I'm so confused. I don't know what went wrong here. I'm actually a little annoyed with this book. I feel like the quality has decreased from one book to the next. Ghost was such a great book, but I can't say the same about the rest of the series.This one was the worst so far. It's such a shame because I was really looking forward to Sunny's story. He was always one of my favorite characters, and I had such high hopes.It was written in "Dear Diary" style, and unfortunately, I found Sunny's narrative voice to be very annoying. And all those sounds "boom, tish, rrrah, bla", I just couldn't take it.The story would have been so much more touching and emotionally charged had it been written in verse form or regular narrative, but all these diary entries were...kind of lame.There were a few gems in there, and that doesn't surprise me because I know what Jason Reynolds is capable of. I give it a 2 stars, because I'm biased and I love Reynolds. But in truth, I'm not sure it deserves more than a star.
Again! He did it again! Left us wanting more! I love his characters and the emotional integrity and plot development! I want to read the next one as soon as possible! The voices come to life. The conflicts are universal.

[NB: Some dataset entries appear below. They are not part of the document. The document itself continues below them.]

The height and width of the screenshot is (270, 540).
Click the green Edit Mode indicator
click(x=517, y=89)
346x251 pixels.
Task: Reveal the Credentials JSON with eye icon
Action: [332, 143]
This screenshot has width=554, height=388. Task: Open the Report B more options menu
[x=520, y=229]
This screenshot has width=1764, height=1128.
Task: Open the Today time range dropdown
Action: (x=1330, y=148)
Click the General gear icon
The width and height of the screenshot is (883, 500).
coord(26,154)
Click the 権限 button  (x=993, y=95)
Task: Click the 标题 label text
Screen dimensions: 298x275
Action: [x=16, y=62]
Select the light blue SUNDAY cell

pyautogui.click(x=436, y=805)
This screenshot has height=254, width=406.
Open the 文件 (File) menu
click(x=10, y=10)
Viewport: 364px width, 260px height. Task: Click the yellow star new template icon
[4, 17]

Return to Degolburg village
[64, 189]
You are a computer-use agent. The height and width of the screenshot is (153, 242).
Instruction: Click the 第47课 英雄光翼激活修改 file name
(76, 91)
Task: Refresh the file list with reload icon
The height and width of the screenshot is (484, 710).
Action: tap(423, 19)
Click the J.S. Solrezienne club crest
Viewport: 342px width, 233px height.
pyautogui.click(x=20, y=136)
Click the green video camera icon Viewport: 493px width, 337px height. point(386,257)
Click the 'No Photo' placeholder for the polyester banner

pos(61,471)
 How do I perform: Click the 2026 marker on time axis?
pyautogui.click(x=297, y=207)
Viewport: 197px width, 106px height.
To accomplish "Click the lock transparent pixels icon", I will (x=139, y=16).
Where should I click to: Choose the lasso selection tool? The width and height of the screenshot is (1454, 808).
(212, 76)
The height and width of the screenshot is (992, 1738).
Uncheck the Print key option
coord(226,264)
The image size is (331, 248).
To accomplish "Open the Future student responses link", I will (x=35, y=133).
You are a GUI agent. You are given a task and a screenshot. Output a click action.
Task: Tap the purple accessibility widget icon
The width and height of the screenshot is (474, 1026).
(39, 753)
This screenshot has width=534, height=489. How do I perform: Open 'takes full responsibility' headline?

My son and I read the book out loud to each other. It’s great bonding time! We laughed out loud as well as many more emotions.
Jason Reynolds has done it again! Sunny’s story is beautifully written in a diary that I want to read over and over again.
got this for my son. he loves reading Jason Reynolds' books. That says a lot about Reynolds' writings. It's almost impossible to get my son to read. but he goes out of the way to get me to buy him Jason's books and he reads them right right away. Thanks for being able to appeal to boys like my son.
This was a #bookaday for me! What a wonderful third installment. It was a terrific story about loss, grief, forgiveness and moving on. Another fantastic middle grade novel from the incredible Jason Reynolds. So fortunate to have his books in the world. Keep writing, man!
I purchased Sunny, Lu, and Ghost for my 13 year old granddaughter, and her parents purchased Patina. She thoroughly enjoyed all.
Jason Reynolds is amazing. My little brother loves this series so much.